Gorgeous! You did well.
Ok, now I understand.
I have no experience with a tremel-no. I’m assuming the two surfaces are metal that meet together?
Just a suggestion, you could try putting a thin piece of rubber/felt on the stop, which might mute some of the noise you hear when it comes into contact. It would mean a slight adjustment, however it may reduce a lot of what is being transmitted through your amp.
Edit: OK, so I went back and looked at your initial photo. The tremel-no will be hitting the rear of the trem rout and transmitting the noise through the body, into the pickup and into your amp. It may be quite difficult to mute that noise. Apologies as I’m not really being of much help.
I was thinking something like that might help...maybe even a small O ring on the shaft between the stop and the slider
Ok, another question.
It’s difficult to tell from your photos, has your tech guy decked the trem bridge?
Not clear what decking the trem bridge means...here’s a couple close up pics of the bridge:
A core PRS trem bridge floats above the body. It is not decked, meaning the trem is not directly in contact with the guitars top.

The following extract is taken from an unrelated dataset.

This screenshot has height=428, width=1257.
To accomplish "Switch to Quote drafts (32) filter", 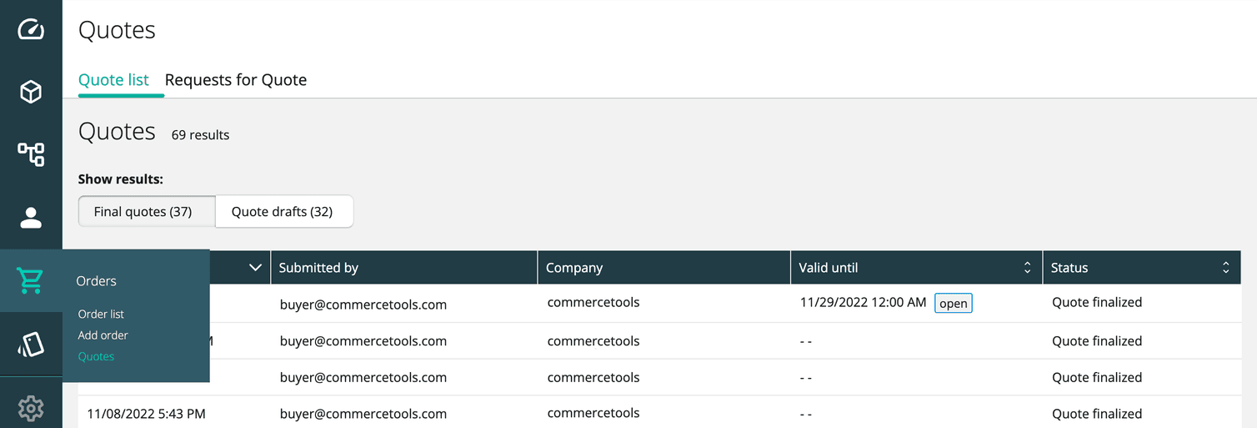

The six screws on PRS trem have a groove just below the screw head. The holes that the screws go through on the trem, have a knife-edge that sits in the grooves, allowing the strings tone to be flattened by pressing down in trem bar, or sharpened by pulling up on the trem bar. The upward motion is only slight, but unlike most other trems.
Your trem looks like it is slightly oriented forward (higher at the back), however it may be the angle of the photo. It should be parallel to the guitar top.

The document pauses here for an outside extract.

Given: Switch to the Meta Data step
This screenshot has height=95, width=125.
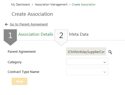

There is a video on YouTube (search PRS bridge) by John Mann, which is useful.
WARNING - Under no circumstances should the trem screws (those fixing the trem to the top of the guitar) should be adjusted whilst the strings are at tension. Doing this will result in a potential of snapping the screws.
Apologies if I’m telling you things you already know.
Thanks for the info, yes I was aware about the precautions regarding the screws.
Here’s a better look, it does tilt forward ever so slightly. To level it out, would you adjust spring tension? I wouldn’t want to raise the front as I’m already at or over the 1/16” gap.
The John Mann video shows how to use an Allen key to set the front height.
I believe the common advice is to screw the claw into the guitar body to level the back of the trem.
Welcome to the Club, best way to stop the knock, is to let it happen on the beat. nobody will know the difference
Thanks! That video was very helpful
I’m glad. Hopefully you will find a solution that works for you.